___ ITEMS ___
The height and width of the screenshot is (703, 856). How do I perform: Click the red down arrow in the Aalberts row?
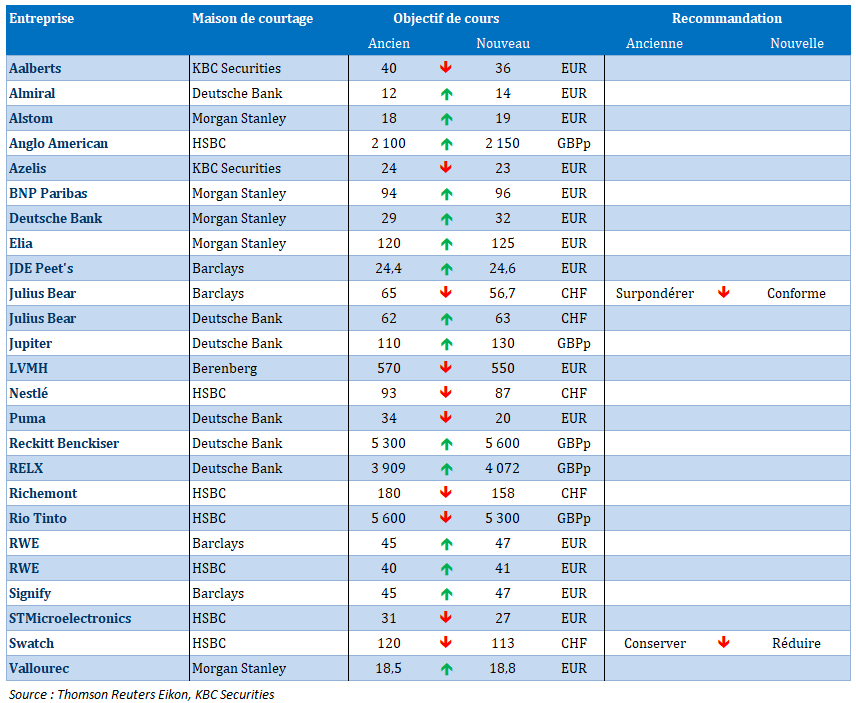tap(446, 68)
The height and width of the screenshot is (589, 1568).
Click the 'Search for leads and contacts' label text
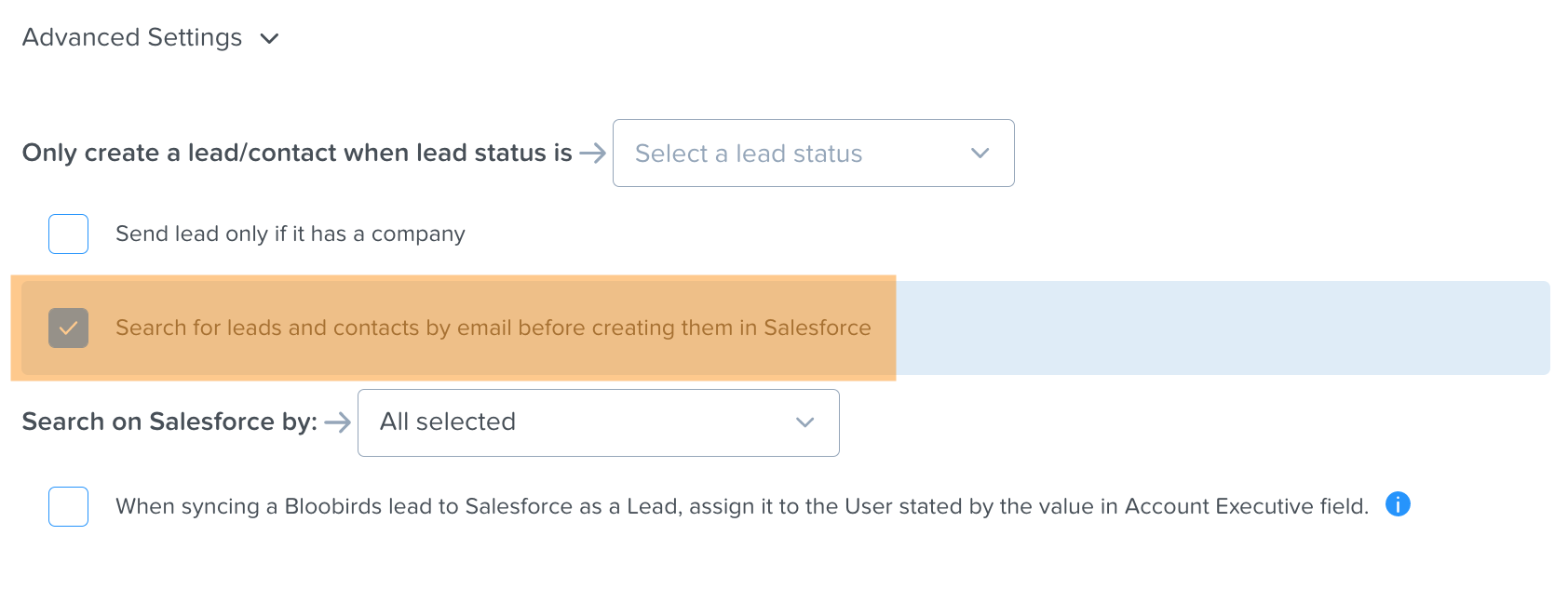[493, 328]
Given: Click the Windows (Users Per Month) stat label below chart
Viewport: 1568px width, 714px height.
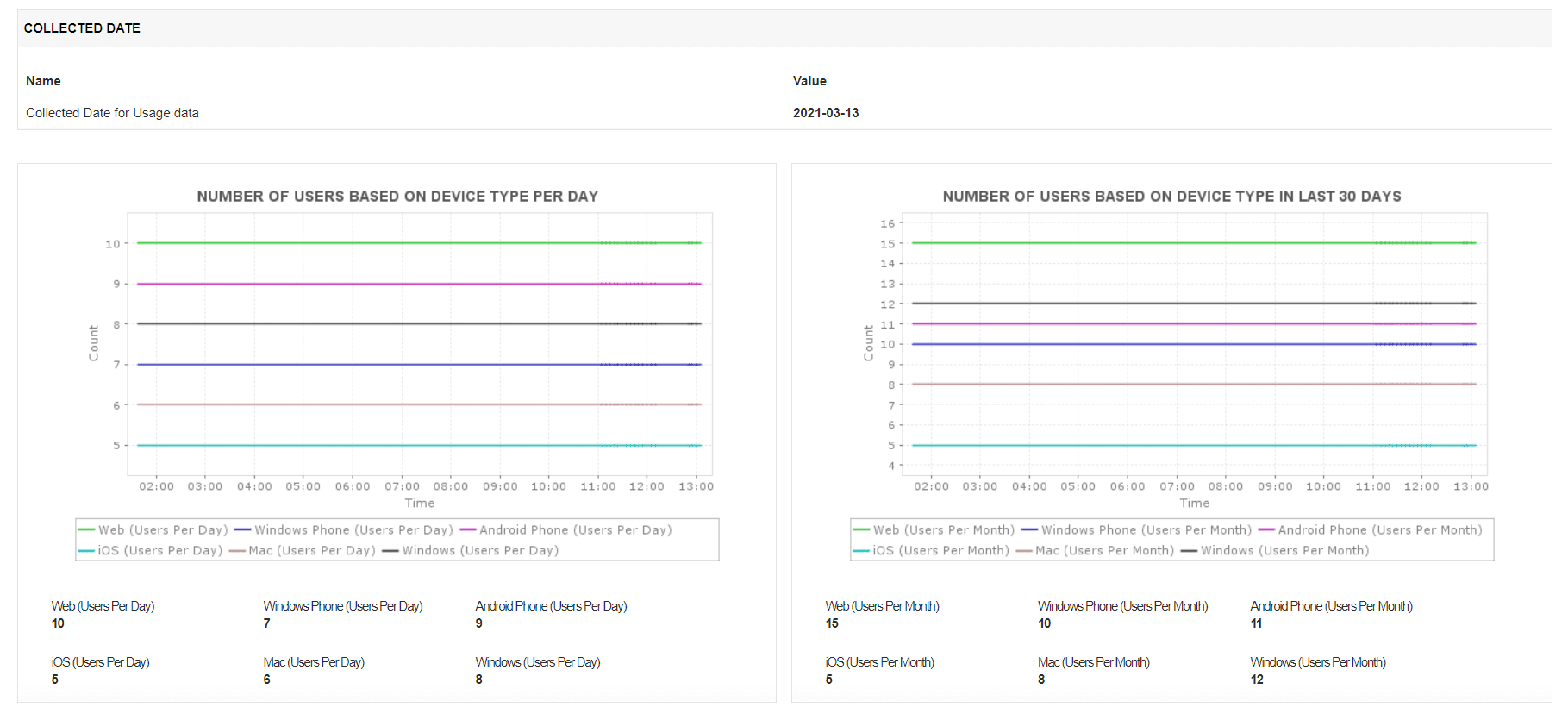Looking at the screenshot, I should click(x=1317, y=662).
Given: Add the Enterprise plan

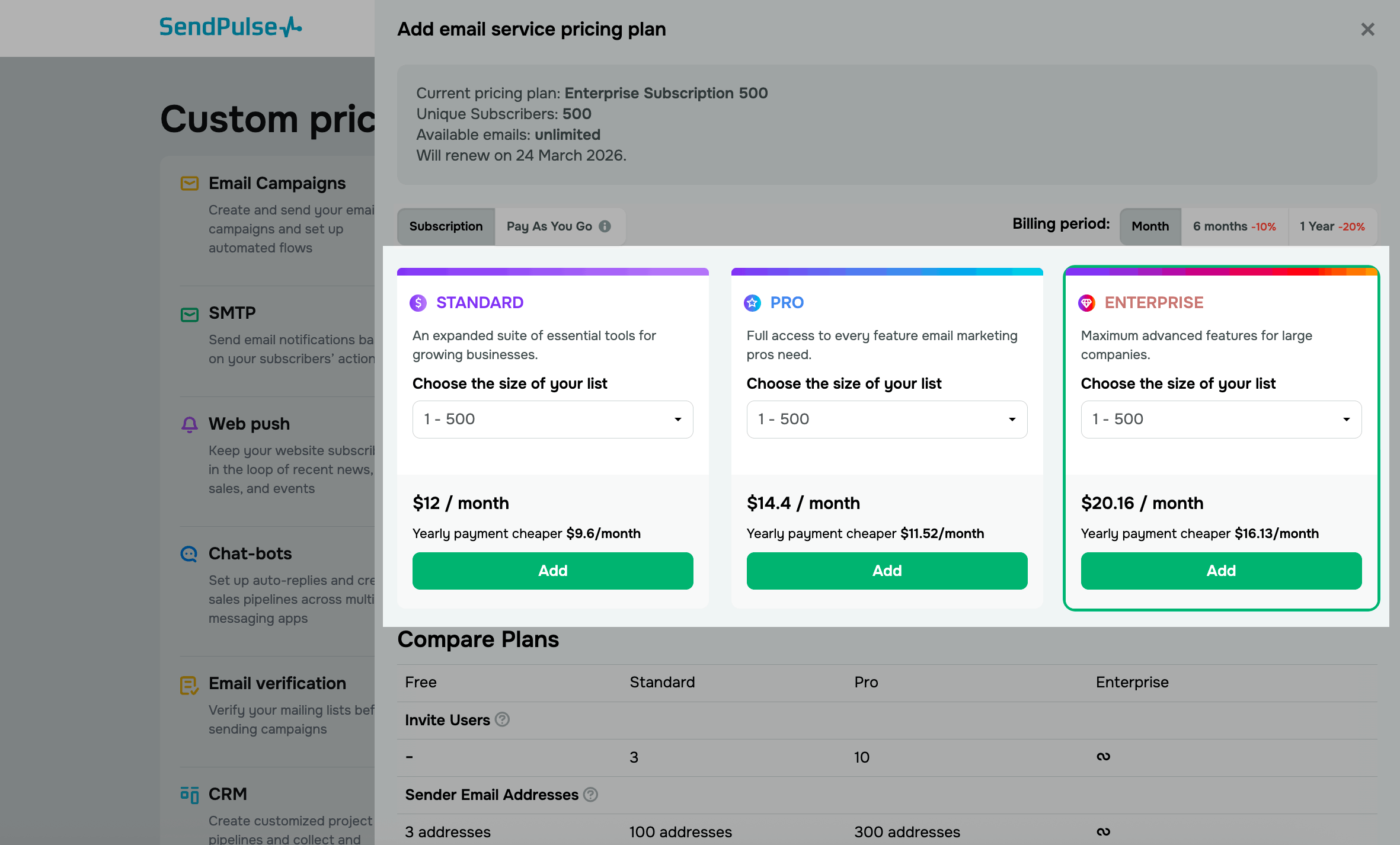Looking at the screenshot, I should (1221, 571).
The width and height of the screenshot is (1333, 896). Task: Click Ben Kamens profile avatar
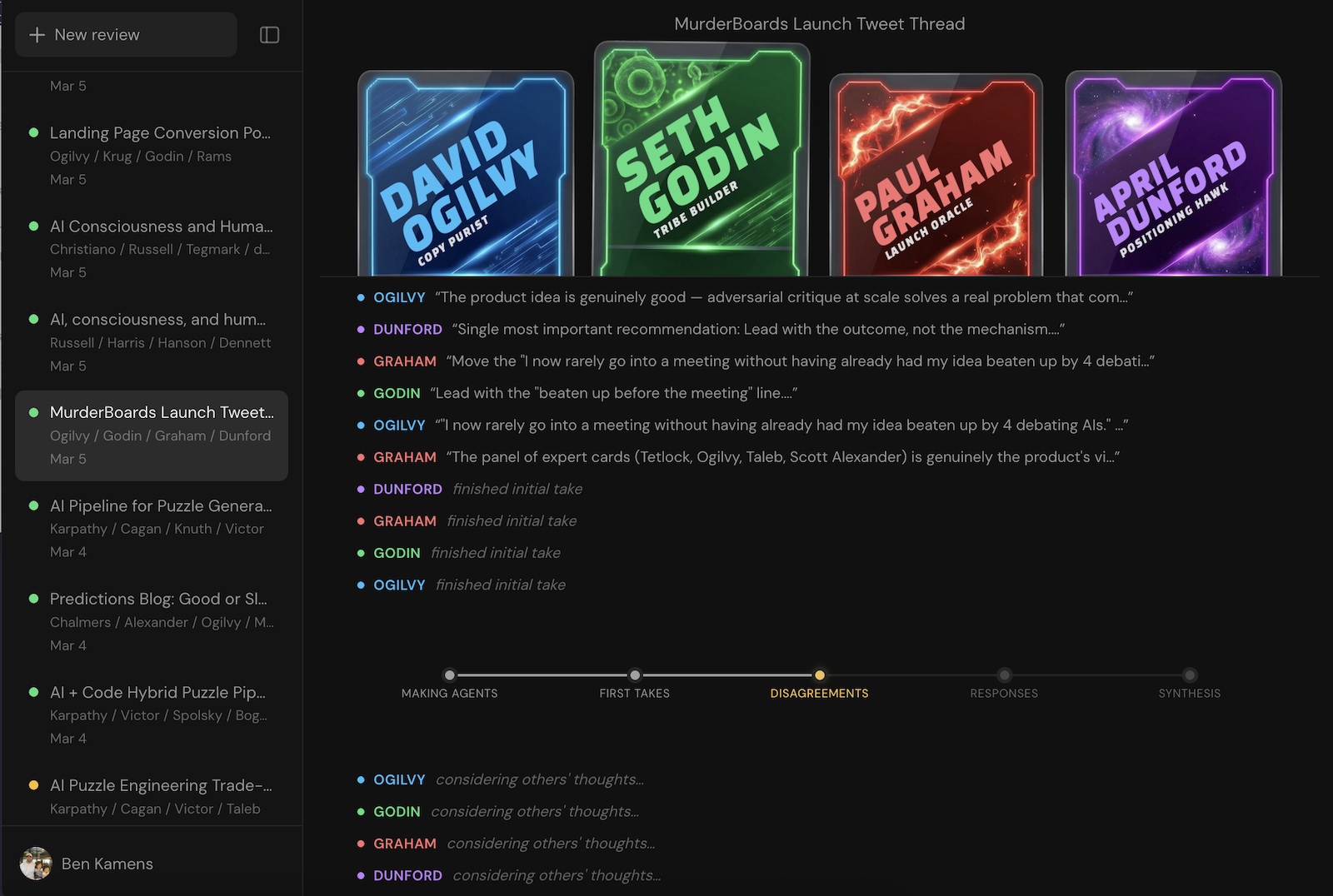[37, 864]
___
**PROBLEM TO SOLVE**
Render the lines above as a numbered list, skipping the blank line and leaving out the pictures.

**WRITTEN ANSWER**
1. The height and width of the screenshot is (703, 856). How do I perform: Click the red down arrow in the Aalberts row?
2. tap(446, 68)
3. The height and width of the screenshot is (589, 1568).
4. Click the 'Search for leads and contacts' label text
5. [493, 328]
6. Given: Click the Windows (Users Per Month) stat label below chart
7. Viewport: 1568px width, 714px height.
8. Looking at the screenshot, I should click(x=1317, y=662).
9. Given: Add the Enterprise plan
10. Looking at the screenshot, I should (1221, 571).
11. The width and height of the screenshot is (1333, 896). Task: Click Ben Kamens profile avatar
12. [37, 864]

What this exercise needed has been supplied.